Once you work out what your autistic child’s strengths and abilities are, you can use them to help your child’s development.
The following tools can help you learn more about your child’s thinking and learning strengths:
- Developmental assessment: this is used for children as part of autism diagnosis. It measures children’s strengths in areas like non-verbal thinking skills, language and communication, and movement.
- IQ test: this test measures children’s verbal skills, visual reasoning, working memory and processing speed compared with children the same age. It’s also called a cognitive assessment.
Visual learning and thinking and autism
Visual thinking can be a strength for autistic children. They might be good at visual search tasks like finding a triangle within a complex picture or finding a red S in a set of red Xs and green Ss.

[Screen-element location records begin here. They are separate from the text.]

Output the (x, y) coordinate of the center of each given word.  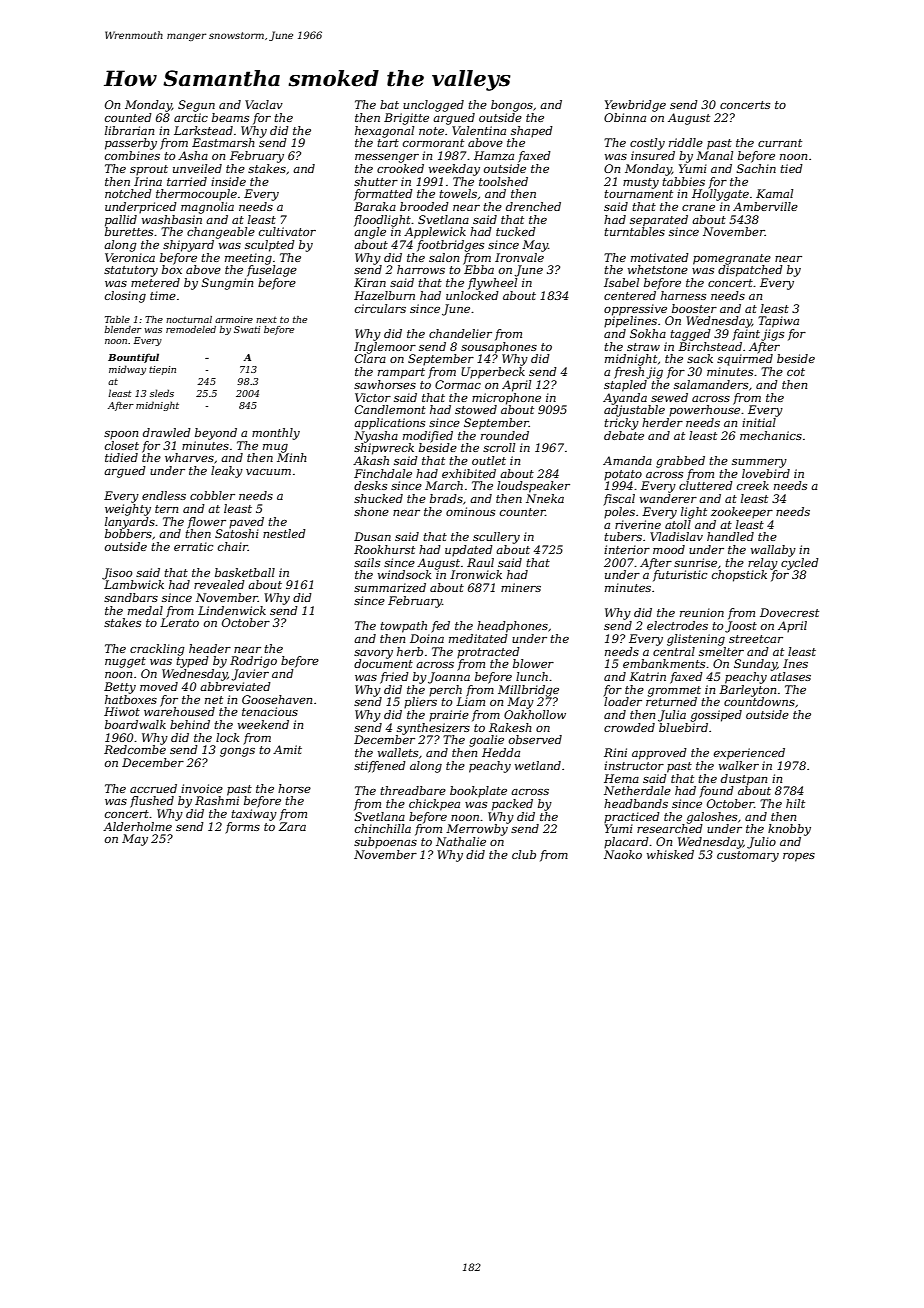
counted (128, 117)
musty (641, 183)
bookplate (478, 792)
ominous (470, 511)
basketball (245, 572)
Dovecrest (789, 612)
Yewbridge (635, 106)
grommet (674, 691)
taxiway (254, 815)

These strong visual skills might be because autistic children tend to focus on details, rather than the whole.
Also, autistic children are often visual learners. This might be because visual information lasts longer and is more concrete than spoken and heard information. It might help autistic children to process information and choose how to respond.

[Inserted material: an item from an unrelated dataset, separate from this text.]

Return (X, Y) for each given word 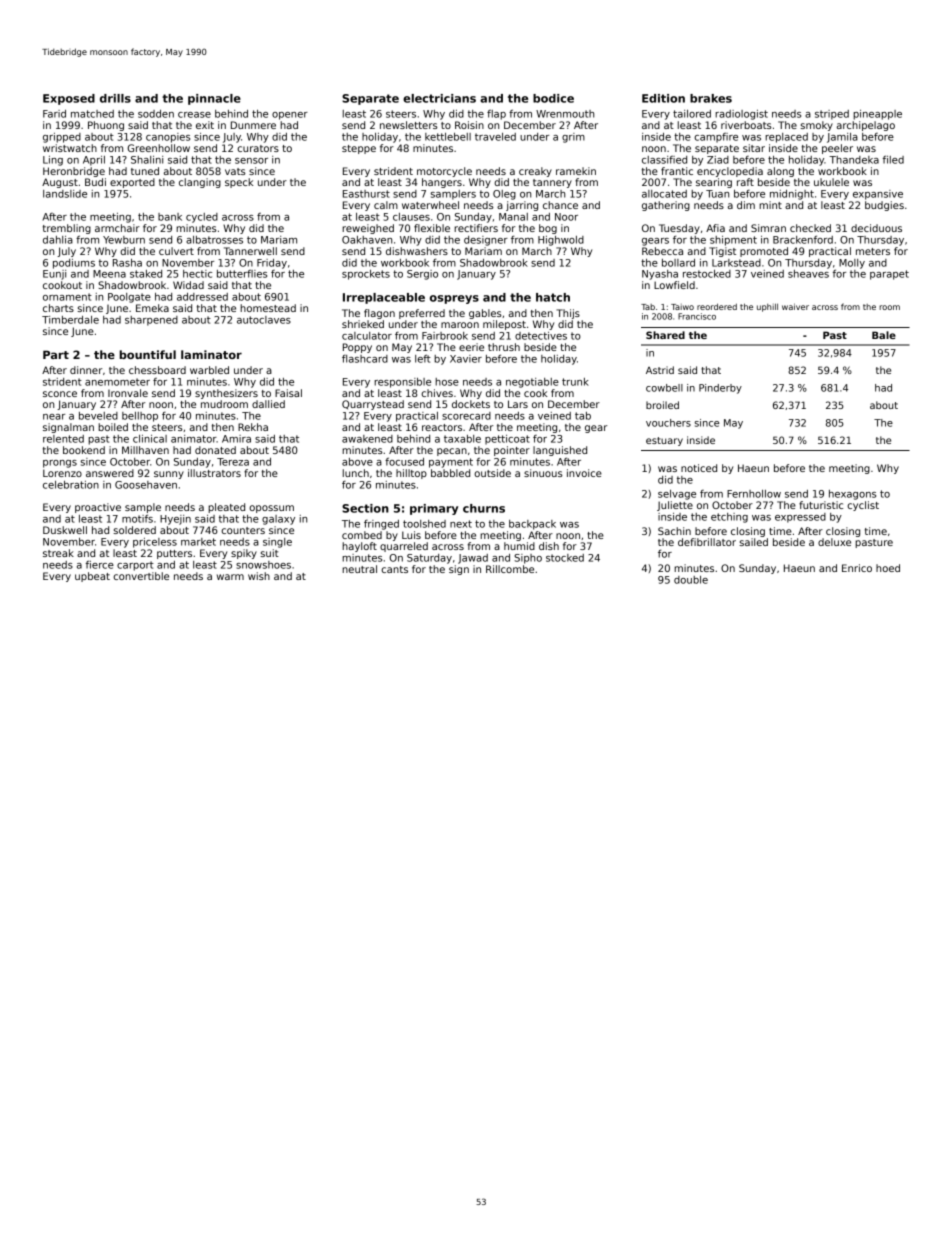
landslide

You can help your autistic child learn by presenting information visually. You can also use your child’s visual skills to help them in other areas. For example:
- Put visual reminders around your house. If your child can read, these can be written words, but they can also be pictures.

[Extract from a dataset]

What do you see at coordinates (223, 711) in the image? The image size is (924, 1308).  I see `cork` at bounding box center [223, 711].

- Take photos of the play activities your child can do, and put these on an ‘activity board’. This tool can work as a reminder or help your child make choices.
- Take photos of the steps involved in daily activities, like packing a school bag or brushing teeth. Stick the sequence on a wall near where your child does each activity.
- Use visual supports for either the whole day or for daily activities.
Therapies and supports that use visual strategies often work well for autistic children.
Rule-based thinking and autism
Autistic children often work well and feel safe and comfortable with rules, routines and structure. You can use this to help your child develop new skills.
One way to do this is by making it clear what your autistic child can expect and do in different situations. You could make a book with words and pictures about different situations.
Positive phrases like ‘When x happens, do this ...’ work better than negative phrases like ‘Don’t …’. You could talk to other parents or professionals to get ideas about what situations to cover.
For example:
- When it’s bedtime, I brush my teeth.
- When Dad hands me the dice, it’s my turn in the game.
- When I see a car coming on the road, I stay on the footpath.
‘If, then’ statements are good for activities with clear steps and sequences, so you can use them when your child needs to do something. For example, ‘If you put your shoes on, then you can go outside’. Or you can use a simpler version – for example, ‘Shoes first, then outside’.
Special interests and autism
Autistic children can often focus intently and learn a lot about things they’re very interested in.
Here are ideas for developing your autistic child’s skills by making the most of their special interests:
- Play skills: when your child is playing with their special interest toys or objects, play alongside them. You can expand your child’s play by commenting on what you’re both doing, swapping toys, taking turns and so on.
- Numeracy skills: use your child’s favourite toys to talk about colours, numbers and size – for example, red toy cars and blue toy cars, big trucks and small motorbikes, and so on.
- Daily care skills: develop your child’s ability to cooperate by building their interests into challenging activities. For example, if having a bath is challenging, you could give your child some special interest toys to play with in the bath, or stick pictures of your child’s special interest around the bath as a talking point.
- Conversation skills: talk with your child about their special interests. Your child might start by giving a speech instead of having a conversation. You could gradually introduce questions, and get your child to ask you questions too.
As your child gets older, you can look for ways to use their special interests in one area to build skills in other areas. For example, if your child has good computer skills, they might like to learn about coding or developing video games. Or if your child loves Thomas the Tank Engine, they might be interested to learn about train networks in your area.
Rote memory skills and autism
Autistic children are often good at learning by heart (rote memory). Many autistic children can remember large chunks of information, like conversations from movies, words to a song, number plates and so on.
You can encourage your autistic child to use rote memory for learning other useful information, like your phone number and address, the alphabet and times tables.